:: Information

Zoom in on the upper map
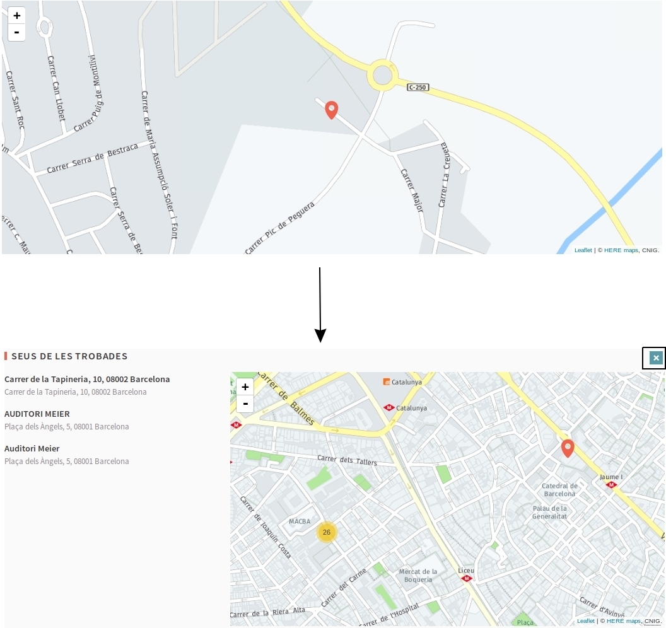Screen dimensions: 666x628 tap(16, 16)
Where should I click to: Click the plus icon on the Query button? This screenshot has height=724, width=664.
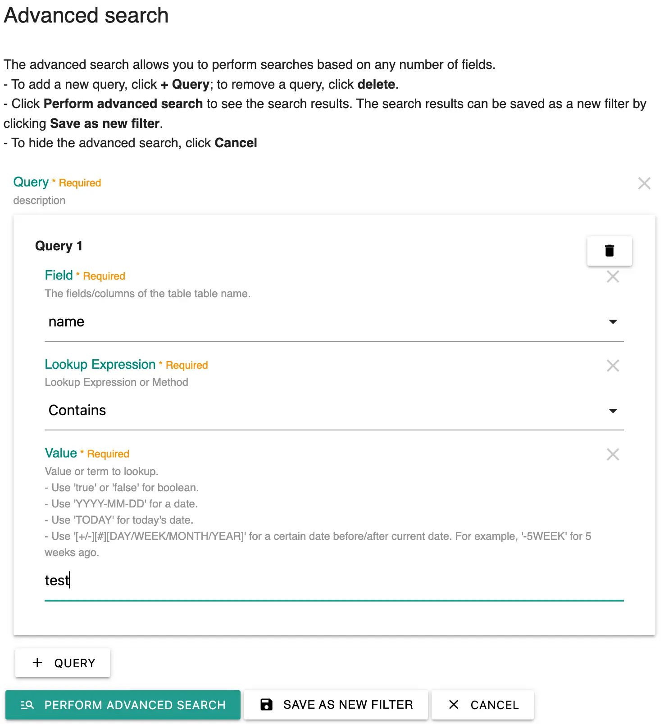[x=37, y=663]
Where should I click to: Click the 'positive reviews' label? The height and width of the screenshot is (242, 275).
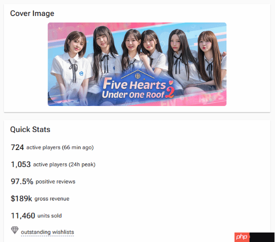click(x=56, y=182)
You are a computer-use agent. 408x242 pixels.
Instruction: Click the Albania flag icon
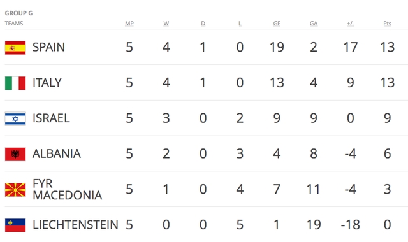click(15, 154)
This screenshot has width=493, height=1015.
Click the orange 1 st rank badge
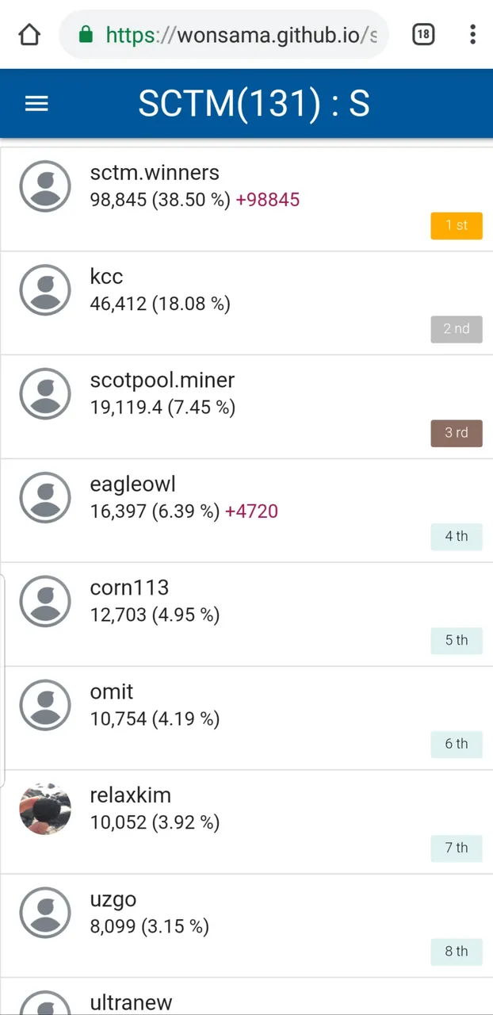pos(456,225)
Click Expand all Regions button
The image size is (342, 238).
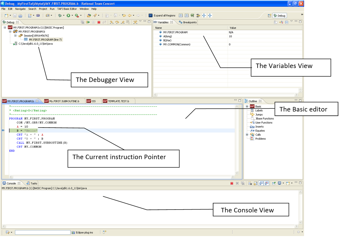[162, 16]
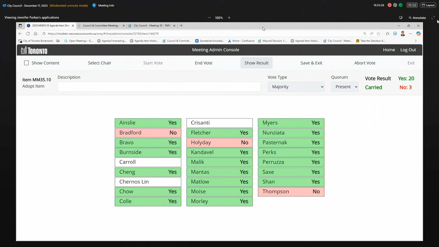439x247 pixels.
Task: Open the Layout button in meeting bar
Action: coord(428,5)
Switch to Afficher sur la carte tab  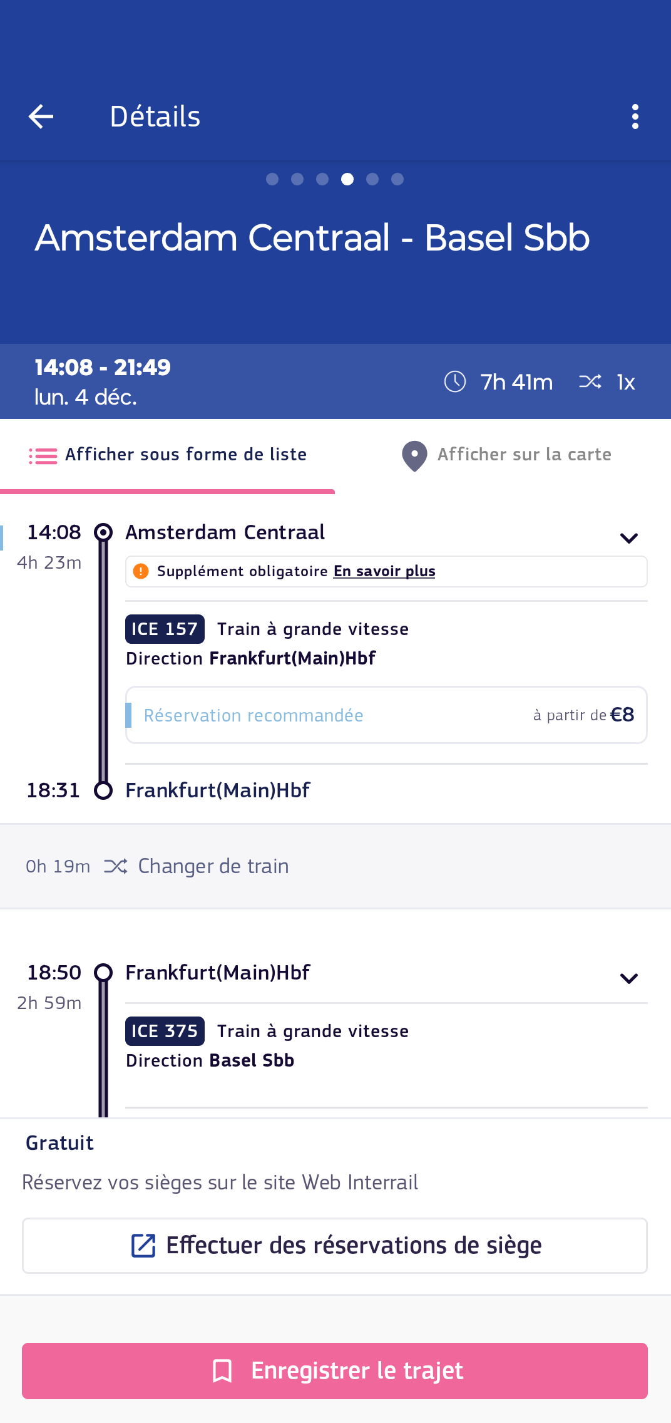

::::

In the records above, find the line that contains "The image size is (342, 238)." and retype it and all lines after it exactly, leaving out any pictures.

Written solution
The image size is (342, 238).
[162, 16]
439x247 pixels.
Task: Open the Layout button in meeting bar
Action: coord(428,5)
Switch to Afficher sur la carte tab  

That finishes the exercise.